One day in September of 2025, while Aaron and I are performing for a large group at the retirement center, I decide to regale the audience with a story about how we filmed a summit serenade atop Mt. Pugh. As I excitedly describe the difficulty of hauling a violin and piano over 5,000 vertical feet, I’m met with kind but blank eyes. The story falls flat. The one person who would understand the accomplishment of such a feat isn’t in the crowd.
We play for nearly an hour. In between songs, an employee somberly approaches me to say that Jack isn’t doing well. “Maybe you can bring your violin up to his room to play a few songs when you’re done here?” they suggest. I nod eagerly.
When our set is done, we ascend a single story to Jack’s apartment. He is laying in his bed, shirtless and frail, with a huge smile on his face. “Well, what a surprise!” he exclaims loudly, his eyes beaming.

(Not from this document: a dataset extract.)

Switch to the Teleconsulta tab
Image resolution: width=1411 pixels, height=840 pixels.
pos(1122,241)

I begin playing for him. Tears stream down my face as I perform “The Ashokan Farewell” – a song that somehow always feels like both a hello and a goodbye. When I’m done, I look at him with a sly grin and say, “Do you know why I had to come up here? I just told the entire group downstairs about climbing Mt. Pugh with a violin and piano, and nobody cared. I thought to myself, Jack will care!”

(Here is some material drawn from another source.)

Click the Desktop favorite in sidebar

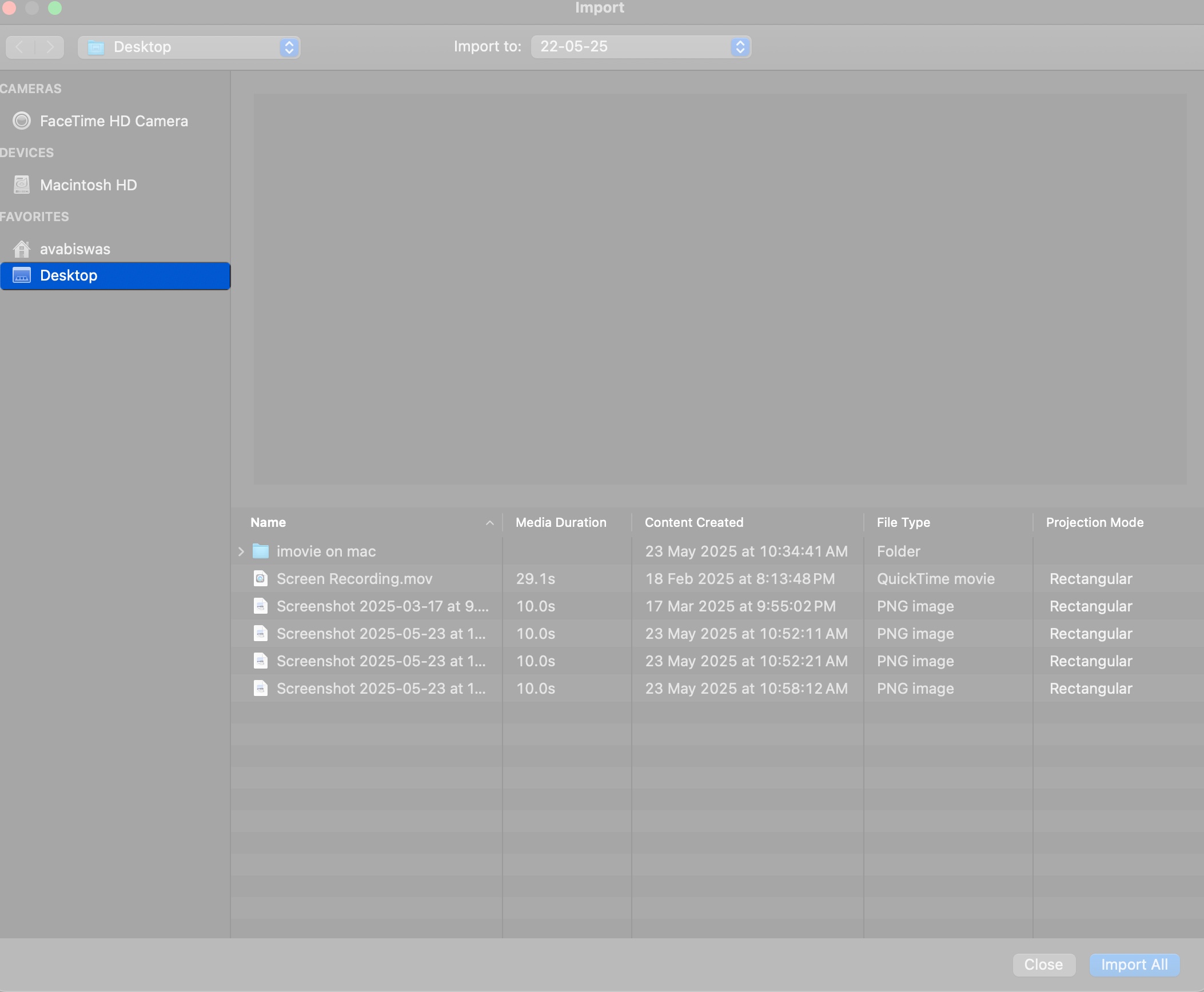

He gives a hard, booming laugh that defies the fragile state of his physical body. “Your story is getting published in Mountaineer magazine,” I tell him proudly. “Everybody is going to know you were the one who named Kool-Aid Lake.”
His eyes glisten as he looks up at me. “You know what?” he says. “I’ve remembered something else about that day, too… It happened on a trip with the Everett Mountaineers.”
I smile at the coincidence. A nurse pops in to check on Jack, and I take it as our cue to let him rest. Before I leave, Jack and I share one last look at each other – the kind people share when they know they won’t ever see each other again in this lifetime. I lean over and hug him hard.
The next morning at sunrise, I carry my violin to the top of a hill near my house and record a song for Jack. I email him the recording and receive a blank email response a few hours later, but when I check the video link, it shows one view.
A few days later, Jack passes away.
Descending to snow-covered Kool-Aid Lake. Photo by Brenda Gordon.
Living the questions now
Thinking of my connection to Kool-Aid Lake and my path to Jack, I can’t help but be reminded of the Rainer Maria Rilke quote: “Be patient toward all that is unsolved in your heart and try to love the questions themselves, like locked rooms and like books that are now written in a very foreign tongue. Do not now seek the answers, which cannot be given you because you would not be able to live them. And the point is, to live everything. Live the questions now. Perhaps you will then gradually, without noticing it, live along some distant day into the answer.”
I’ve still never seen Kool-Aid Lake in person. Many years ago, I thought I was supposed to return and see the lake unfrozen, but now I understand that was never the point. The whisper of Kool-Aid Lake wasn’t calling me back to the trail, it was asking me to listen… and to tell the story – Jack’s story – to anybody else who has the same glimmer in their eyes when they talk about their time in the mountains.
Now, when others arrive at that small, snowmelt basin on their first night of the Ptarmigan Traverse, they might also wonder at the history of the lake and discover that its name holds the memory of a kind man who once sat there with his friends and drank Kool-Aid for lunch. Maybe knowing that story will make them feel a little less alone, and a little more connected to the mysterious ways our landscapes bring us together.
Author note: While writing this story, I became curious about the first time “Kool-Aid Lake” was mentioned on a topographic map. Initially, the lake’s name was probably passed down from climber to climber, until it just became what people called the lake long after the name’s origin had been lost. The USGS online historical database shows that the lake was either not visible and/or not named on maps prior to 1963. From my research, the USGS Topo Map of the area printed in 1963 is the first time “Kool-Aid Lake” is mentioned.